The drop-off in activity pushed the market composite index — a measure of mortgage application volume — down 3.4 percent on a seasonally adjusted basis from the week before.
Applications for refinancings declined 4.2 percent from the first week of June, and the index that tracks home purchases was down 3 percent.
Borrowing costs on long-term loans were fairly calm in the latest survey, with the average contract interest rate for 30-year fixed-rate mortgages dipping to 6.6 percent from 6.61 percent a week earlier and the average rate on the 15-year fixed holding at 6.28 percent.
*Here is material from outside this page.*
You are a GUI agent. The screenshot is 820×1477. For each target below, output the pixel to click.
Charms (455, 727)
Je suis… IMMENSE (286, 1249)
Costs on the one-year ARM, however, jumped from 5.48 percent to 5.7 percent during the period, boosting the ARM share of total applications to 20.3 percent from 18.7 percent a week earlier. The refi share of activity held at 38 percent, MBA reported.
Points, or loan-processing fees expressed as a percent of the total loan amount, averaged 1.58 on the 30-year loans, 1.42 on the 15-year, and 1.16 on one-year ARMs. Statistics, which include the origination fee, are based on loan-to-value ratios of 80 percent.
The Mortgage Bankers Association survey covers approximately 50 percent of all U.S. retail residential mortgage originations, and has been conducted weekly since 1990. Respondents include mortgage bankers, commercial banks and thrifts.